En diálogo con Hugo Lombardi en el programa “Antes de ver el sol”, la reconocida psicopedagoga Liliana González alertó sobre las consecuencias del uso excesivo de pantallas en la infancia y reclamó mayor compromiso de las familias en la crianza. “Hay niños de cuatro años que no hablan, y no porque tengan un trastorno, sino porque nadie les habla”, expresó con contundencia.
González, autora de libros y conferencista nacional, contó que su ciclo de charlas “Dis-positivos” busca recuperar la mirada y la palabra como espacios esenciales del vínculo humano. “Uso la tecnología, pero para reflexionar. No todo lo digital es malo; el problema es cuando reemplaza el encuentro humano”, explicó.
La especialista recordó que su planteo surgió en 2017, cuando presentó su recordada charla TEDx “Volver a mirarnos”, y aseguró que “las pantallas nos roban la mirada y la palabra, que son la base del encuentro humano”.
Durante la entrevista, González fue categórica sobre el impacto del uso temprano de dispositivos en los niños:
“El cerebro de un bebé es inmaduro, y si lo ametrallás con imágenes, sonidos y colores, se produce hiperactividad y retraso en el lenguaje. Hay chicos que no hablan porque almuerzan con Peppa Pig y cenan con el Sapo Pepe: los personajes hablan, pero no les hablan”.
En ese sentido, advirtió que el lenguaje es una donación, no una habilidad que surge sola: “El niño aprende a hablar porque alguien le habla. No da lo mismo ir a dormir con un celular que con un cuento”.

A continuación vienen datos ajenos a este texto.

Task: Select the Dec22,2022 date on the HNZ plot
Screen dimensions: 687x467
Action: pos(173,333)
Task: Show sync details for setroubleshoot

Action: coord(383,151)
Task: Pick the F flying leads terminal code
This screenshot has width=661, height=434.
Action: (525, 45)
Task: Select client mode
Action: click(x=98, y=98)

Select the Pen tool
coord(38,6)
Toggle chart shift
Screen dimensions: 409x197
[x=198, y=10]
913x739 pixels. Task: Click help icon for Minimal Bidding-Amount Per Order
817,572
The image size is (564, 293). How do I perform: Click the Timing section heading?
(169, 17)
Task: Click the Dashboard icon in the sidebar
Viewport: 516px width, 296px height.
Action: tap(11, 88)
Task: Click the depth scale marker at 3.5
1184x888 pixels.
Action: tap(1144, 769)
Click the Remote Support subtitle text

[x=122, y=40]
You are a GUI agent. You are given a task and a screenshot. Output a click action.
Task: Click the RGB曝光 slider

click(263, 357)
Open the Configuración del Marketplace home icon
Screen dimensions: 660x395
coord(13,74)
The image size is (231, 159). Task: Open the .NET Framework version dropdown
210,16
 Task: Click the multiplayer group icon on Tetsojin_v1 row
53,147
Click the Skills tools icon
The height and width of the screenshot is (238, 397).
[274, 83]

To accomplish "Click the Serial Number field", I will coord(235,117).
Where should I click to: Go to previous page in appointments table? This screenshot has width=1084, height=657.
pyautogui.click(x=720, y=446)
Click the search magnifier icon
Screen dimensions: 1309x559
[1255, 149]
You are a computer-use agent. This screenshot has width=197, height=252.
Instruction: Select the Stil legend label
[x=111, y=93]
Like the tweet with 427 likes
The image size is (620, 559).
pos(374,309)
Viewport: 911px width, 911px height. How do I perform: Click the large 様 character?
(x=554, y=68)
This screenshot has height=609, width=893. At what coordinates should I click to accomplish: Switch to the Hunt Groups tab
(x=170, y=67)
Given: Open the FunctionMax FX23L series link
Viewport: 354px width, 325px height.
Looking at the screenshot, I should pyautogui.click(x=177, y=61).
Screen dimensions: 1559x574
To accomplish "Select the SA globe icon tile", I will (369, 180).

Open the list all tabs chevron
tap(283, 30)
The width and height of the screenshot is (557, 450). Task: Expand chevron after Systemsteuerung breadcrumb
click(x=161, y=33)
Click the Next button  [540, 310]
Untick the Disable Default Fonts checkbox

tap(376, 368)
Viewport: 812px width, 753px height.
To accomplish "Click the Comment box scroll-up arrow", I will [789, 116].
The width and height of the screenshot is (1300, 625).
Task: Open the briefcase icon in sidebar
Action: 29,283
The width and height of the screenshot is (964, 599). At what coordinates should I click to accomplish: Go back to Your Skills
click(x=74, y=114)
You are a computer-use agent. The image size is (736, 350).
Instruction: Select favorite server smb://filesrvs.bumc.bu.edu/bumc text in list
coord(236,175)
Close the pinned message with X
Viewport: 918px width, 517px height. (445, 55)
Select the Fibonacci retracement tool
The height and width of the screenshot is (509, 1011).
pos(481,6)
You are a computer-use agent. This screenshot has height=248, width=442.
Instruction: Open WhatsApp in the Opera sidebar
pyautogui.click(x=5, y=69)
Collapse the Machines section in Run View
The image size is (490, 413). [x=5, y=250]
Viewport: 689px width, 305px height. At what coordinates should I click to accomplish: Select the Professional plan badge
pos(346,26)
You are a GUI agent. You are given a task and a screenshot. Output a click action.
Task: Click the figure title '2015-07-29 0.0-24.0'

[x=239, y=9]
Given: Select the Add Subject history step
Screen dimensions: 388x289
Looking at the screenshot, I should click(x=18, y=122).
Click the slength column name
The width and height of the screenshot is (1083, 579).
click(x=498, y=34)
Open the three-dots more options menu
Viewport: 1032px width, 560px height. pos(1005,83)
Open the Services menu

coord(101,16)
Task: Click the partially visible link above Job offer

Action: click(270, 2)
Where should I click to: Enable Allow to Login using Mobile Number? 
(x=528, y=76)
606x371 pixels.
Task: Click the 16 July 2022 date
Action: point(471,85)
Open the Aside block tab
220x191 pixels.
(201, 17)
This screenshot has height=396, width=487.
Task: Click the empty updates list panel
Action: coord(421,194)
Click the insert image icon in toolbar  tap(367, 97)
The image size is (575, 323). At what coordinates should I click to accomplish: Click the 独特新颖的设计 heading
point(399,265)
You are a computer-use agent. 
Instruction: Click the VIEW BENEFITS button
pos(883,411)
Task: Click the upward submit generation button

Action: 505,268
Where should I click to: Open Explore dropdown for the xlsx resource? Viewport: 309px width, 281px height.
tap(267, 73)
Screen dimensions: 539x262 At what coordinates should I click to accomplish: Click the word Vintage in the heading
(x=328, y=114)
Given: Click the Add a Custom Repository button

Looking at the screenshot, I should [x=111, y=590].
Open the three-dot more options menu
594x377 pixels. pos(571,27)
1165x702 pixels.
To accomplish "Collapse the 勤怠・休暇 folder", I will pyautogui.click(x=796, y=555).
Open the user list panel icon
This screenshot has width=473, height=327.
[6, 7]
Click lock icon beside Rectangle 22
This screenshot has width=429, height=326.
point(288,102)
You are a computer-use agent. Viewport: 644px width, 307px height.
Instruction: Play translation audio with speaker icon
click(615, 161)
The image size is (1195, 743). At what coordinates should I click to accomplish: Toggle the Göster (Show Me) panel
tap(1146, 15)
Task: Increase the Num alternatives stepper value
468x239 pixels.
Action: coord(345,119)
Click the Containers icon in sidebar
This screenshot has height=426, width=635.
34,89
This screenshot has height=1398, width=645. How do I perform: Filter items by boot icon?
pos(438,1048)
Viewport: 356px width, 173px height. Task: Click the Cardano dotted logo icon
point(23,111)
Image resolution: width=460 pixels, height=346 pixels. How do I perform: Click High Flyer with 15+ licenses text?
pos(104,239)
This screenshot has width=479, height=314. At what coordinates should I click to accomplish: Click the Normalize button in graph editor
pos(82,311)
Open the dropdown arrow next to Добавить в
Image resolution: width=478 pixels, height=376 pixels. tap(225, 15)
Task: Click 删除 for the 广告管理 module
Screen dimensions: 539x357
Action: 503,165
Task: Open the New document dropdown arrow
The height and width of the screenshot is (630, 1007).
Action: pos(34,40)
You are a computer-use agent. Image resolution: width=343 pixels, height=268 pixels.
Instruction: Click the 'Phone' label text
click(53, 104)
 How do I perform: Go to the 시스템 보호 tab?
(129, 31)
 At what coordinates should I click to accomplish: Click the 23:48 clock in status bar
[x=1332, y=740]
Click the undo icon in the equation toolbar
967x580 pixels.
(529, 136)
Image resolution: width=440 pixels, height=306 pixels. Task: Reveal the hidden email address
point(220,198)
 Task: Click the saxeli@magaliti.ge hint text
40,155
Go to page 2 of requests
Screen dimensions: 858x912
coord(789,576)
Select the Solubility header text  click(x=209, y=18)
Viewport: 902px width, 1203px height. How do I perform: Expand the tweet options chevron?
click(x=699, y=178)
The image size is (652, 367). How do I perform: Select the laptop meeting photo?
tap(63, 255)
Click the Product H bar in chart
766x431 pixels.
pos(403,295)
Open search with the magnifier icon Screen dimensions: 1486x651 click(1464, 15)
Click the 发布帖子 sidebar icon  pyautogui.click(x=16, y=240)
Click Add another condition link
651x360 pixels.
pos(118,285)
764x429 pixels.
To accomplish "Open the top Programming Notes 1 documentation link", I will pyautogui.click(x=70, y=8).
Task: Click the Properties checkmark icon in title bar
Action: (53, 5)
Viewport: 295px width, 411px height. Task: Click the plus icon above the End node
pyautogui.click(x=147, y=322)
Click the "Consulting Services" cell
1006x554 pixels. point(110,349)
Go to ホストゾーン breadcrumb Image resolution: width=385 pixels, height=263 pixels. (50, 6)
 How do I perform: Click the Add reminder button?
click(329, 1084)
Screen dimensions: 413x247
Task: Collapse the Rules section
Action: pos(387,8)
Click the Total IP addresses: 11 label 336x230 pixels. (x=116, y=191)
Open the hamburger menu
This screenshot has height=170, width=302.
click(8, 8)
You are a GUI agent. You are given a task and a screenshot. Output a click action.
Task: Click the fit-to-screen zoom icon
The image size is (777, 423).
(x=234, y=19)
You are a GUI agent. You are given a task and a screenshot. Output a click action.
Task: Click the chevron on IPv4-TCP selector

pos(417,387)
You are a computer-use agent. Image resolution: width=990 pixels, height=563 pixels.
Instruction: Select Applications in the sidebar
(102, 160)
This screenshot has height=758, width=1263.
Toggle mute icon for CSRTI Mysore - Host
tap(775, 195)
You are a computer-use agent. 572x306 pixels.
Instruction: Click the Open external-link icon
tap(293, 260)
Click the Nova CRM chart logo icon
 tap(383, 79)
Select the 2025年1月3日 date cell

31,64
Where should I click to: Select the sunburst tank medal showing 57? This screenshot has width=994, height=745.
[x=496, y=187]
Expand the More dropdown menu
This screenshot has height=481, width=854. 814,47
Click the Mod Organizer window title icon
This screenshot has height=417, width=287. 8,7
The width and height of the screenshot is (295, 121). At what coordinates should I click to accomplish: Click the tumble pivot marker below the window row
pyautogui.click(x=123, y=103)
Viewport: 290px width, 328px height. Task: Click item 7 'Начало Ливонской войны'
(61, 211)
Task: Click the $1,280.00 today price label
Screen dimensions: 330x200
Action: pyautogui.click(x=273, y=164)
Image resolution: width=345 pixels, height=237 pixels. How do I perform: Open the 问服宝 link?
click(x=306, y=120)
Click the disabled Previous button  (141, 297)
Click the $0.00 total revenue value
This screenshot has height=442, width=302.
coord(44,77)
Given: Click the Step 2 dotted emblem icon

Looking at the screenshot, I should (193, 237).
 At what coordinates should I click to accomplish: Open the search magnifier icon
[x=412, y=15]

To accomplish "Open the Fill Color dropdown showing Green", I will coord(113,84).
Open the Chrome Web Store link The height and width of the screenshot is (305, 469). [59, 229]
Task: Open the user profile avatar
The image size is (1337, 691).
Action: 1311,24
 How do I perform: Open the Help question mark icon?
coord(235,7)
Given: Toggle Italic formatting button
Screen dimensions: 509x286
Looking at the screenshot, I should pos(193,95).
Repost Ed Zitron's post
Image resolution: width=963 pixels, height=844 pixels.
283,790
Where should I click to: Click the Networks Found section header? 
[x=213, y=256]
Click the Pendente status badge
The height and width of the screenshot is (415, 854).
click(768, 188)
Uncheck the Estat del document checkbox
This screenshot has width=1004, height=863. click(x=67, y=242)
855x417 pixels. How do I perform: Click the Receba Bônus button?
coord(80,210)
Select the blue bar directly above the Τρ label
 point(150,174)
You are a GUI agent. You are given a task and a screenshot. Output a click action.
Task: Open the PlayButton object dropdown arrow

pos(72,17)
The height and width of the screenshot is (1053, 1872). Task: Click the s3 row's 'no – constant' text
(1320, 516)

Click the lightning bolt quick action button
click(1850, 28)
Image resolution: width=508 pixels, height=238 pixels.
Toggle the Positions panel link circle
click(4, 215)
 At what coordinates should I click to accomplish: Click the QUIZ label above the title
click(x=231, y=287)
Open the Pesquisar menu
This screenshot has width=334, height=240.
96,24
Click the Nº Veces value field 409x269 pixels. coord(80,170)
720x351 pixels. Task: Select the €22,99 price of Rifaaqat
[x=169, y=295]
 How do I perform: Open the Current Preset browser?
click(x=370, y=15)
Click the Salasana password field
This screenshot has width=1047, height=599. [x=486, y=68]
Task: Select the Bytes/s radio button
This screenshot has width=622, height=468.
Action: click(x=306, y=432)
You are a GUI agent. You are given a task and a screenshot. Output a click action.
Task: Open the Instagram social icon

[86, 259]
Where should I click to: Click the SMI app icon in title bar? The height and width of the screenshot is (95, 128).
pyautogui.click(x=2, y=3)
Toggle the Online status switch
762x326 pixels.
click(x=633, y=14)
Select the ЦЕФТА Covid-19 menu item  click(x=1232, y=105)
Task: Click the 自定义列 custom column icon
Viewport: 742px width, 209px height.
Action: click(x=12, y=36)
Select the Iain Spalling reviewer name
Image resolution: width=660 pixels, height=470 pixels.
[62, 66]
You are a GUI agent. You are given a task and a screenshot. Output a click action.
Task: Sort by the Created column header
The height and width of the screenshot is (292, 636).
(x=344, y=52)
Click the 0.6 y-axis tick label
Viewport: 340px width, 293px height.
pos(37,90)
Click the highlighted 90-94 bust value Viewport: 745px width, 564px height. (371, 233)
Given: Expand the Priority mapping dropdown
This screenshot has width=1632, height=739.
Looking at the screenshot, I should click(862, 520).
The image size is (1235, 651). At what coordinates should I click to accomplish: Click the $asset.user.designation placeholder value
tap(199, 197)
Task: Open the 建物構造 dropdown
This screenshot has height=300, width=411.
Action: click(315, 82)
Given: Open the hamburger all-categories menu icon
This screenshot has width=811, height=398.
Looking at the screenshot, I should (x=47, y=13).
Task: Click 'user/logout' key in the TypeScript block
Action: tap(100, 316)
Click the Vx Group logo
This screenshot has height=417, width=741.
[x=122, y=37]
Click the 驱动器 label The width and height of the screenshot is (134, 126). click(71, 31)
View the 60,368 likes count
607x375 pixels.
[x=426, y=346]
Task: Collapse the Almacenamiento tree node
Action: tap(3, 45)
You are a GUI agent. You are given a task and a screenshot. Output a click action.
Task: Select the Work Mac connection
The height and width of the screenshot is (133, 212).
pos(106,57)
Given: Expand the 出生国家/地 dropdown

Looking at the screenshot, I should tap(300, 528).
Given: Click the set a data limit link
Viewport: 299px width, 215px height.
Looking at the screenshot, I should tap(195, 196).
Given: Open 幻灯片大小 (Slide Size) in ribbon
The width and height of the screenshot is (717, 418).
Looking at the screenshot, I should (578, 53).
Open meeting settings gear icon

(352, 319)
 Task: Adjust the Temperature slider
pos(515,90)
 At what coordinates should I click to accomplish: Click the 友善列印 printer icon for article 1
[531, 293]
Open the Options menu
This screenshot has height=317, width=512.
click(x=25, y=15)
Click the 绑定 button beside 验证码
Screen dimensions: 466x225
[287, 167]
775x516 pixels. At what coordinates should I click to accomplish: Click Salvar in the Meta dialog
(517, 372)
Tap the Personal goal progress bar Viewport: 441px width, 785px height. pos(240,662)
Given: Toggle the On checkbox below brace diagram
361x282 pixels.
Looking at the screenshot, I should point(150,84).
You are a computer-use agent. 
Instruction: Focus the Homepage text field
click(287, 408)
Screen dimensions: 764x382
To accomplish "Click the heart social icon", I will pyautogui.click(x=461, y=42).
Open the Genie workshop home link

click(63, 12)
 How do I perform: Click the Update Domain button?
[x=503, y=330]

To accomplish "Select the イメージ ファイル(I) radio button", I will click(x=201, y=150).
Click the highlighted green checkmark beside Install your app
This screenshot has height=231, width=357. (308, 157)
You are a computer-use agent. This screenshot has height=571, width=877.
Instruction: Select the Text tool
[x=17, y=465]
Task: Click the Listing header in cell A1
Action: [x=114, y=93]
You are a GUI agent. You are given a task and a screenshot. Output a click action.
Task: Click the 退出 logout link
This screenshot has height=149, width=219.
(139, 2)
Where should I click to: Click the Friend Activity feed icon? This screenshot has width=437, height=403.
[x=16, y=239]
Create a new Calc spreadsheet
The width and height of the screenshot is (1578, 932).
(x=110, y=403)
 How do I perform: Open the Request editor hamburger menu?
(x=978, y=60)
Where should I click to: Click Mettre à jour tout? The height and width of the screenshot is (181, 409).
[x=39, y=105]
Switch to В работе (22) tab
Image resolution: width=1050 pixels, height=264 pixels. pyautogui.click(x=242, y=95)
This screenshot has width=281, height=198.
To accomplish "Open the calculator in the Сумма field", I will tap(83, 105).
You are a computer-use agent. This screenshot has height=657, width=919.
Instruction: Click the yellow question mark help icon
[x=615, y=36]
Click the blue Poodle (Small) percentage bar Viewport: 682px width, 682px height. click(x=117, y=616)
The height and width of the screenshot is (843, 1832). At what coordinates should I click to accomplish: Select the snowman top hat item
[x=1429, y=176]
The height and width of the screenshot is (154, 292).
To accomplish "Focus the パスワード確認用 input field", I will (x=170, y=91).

También se refirió a la necesidad de una alianza entre familia, escuela y comunidad para revertir esta crisis: “Educar es un trabajo entre todos. Hay que volver a hablar con los pediatras, con las guarderías, con los jardines, y enseñar a los padres qué implica criar con pantallas”.
González remarcó que la tecnología puede ser una aliada, siempre que se use con criterio: “No entiendo una escuela sin tecnología, pero no puede estar el celular en el banco. Hasta que no haya educación digital, debería usarse solo en aulas informáticas o de robótica”.
Finalmente, dejó un mensaje directo a las familias:
“A los hijos hay que cuidarlos en el mundo real y también en el virtual, que hoy es más peligroso. No los dejemos solos ahí. Pidamos la clave, acompañemos. Y los abuelos, que vuelvan a contar cuentos, a jugar, a mostrar otros mundos posibles”.
La pedagoga destacó que no todo está perdido: “Hay muchos proyectos hermosos en las escuelas, pero los medios casi no los muestran. Hay que recuperar la esperanza y el encuentro humano, que es lo más lindo de la vida”.